Data to process:
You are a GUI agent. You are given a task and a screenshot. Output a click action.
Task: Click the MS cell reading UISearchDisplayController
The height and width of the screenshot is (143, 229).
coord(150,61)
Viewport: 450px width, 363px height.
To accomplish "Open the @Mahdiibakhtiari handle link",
* * *
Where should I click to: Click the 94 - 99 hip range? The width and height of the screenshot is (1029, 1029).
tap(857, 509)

Given task:
Rewrite the lines from the one containing "You are a GUI" through the one containing "the @Mahdiibakhtiari handle", inclusive, with "Output" swapped for "Return" and everything else left as it is.

Result of the task:
You are a GUI agent. You are given a task and a screenshot. Return a click action.
Task: Click the MS cell reading UISearchDisplayController
The height and width of the screenshot is (143, 229).
coord(150,61)
Viewport: 450px width, 363px height.
To accomplish "Open the @Mahdiibakhtiari handle link",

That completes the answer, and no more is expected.